Thanks to Archie and Brian, I now have a working PPTP tunnel up. Here's
what I changed from the example vpn configuration included in the mpd
package in /usr/local/etc/mpd/mpd.conf, I thought I'd document this in
case someone else runs accross the same problem:
1. Remove the "set iface addrs" line, addresses are assigned during
negotiation.
2. Change the "set iface route" to whatever you'd like to route through
the tunnel. I only route everything destined to my work subnet there.

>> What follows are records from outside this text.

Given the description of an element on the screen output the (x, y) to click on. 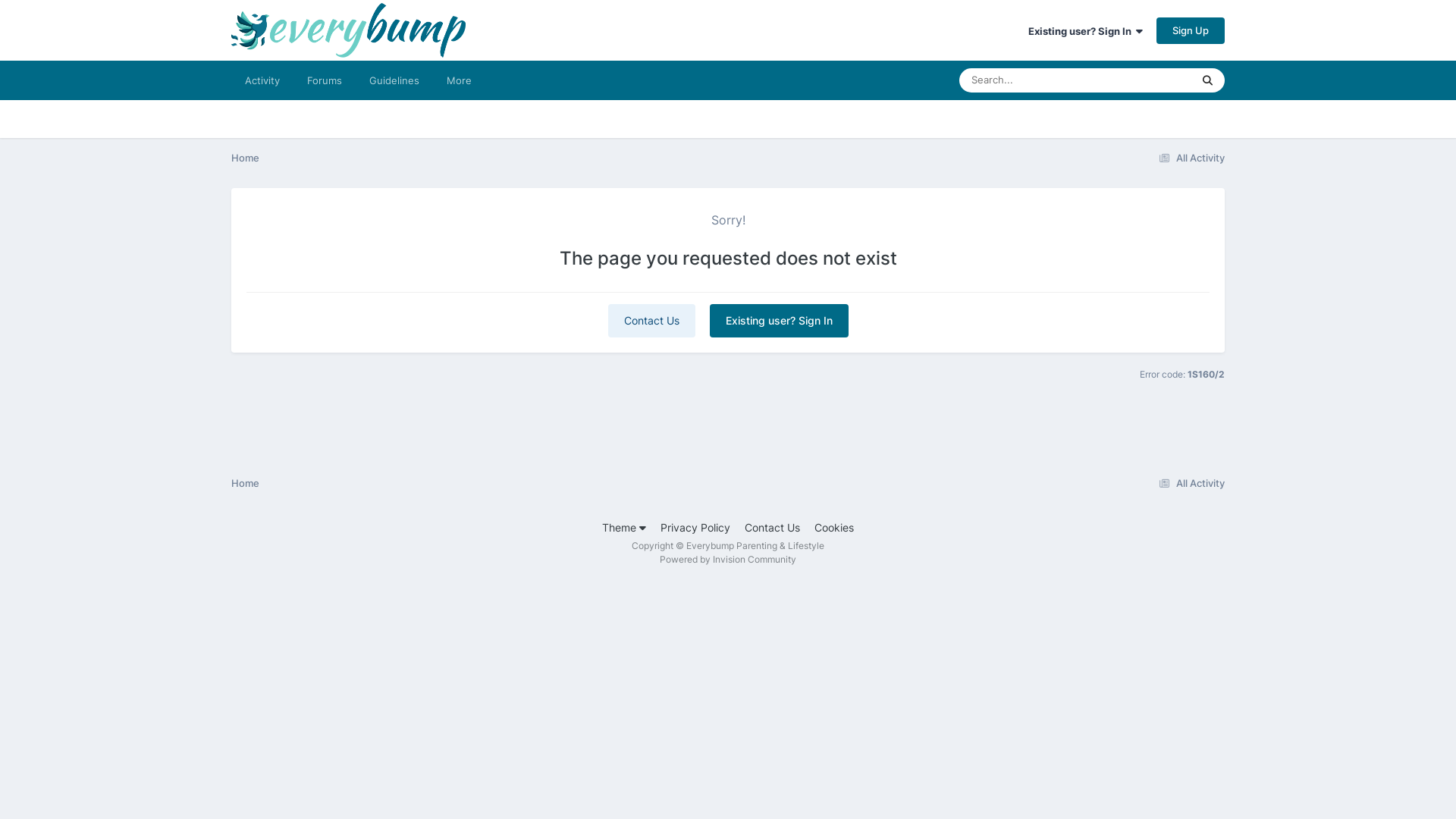
Powered by Invision Community Element type: text (727, 558)
Sign Up Element type: text (1190, 29)
All Activity Element type: text (1189, 482)
More Element type: text (459, 80)
Cookies Element type: text (833, 526)
All Activity Element type: text (1189, 157)
Privacy Policy Element type: text (695, 526)
Forums Element type: text (324, 80)
Home Element type: text (245, 482)
Home Element type: text (245, 157)
Existing user? Sign In Element type: text (778, 320)
Existing user? Sign In   Element type: text (1085, 31)
Theme Element type: text (624, 526)
Contact Us Element type: text (651, 320)
Activity Element type: text (262, 80)
Guidelines Element type: text (394, 80)
Contact Us Element type: text (772, 526)
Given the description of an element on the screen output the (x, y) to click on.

3. Change the "set bundle authname" and "set bundle password" lines.
Obviously.
4. Change "set link yes chap" to "set link allow chap". Both Archie and
Brian suggested this; with the change, mpd will allow negotiation with
remote peers that do not want to CHAP-authenticate themselves (like my
remote VPN servers, it seems).
5. Change the local end range in the "set ipcp ranges" line to 0.0.0.0/0,
to accept any tunnel endpoint address the server assigns us. Change the
server address range to something meaningful (my server picks its virtual
address out of a single class C, for example).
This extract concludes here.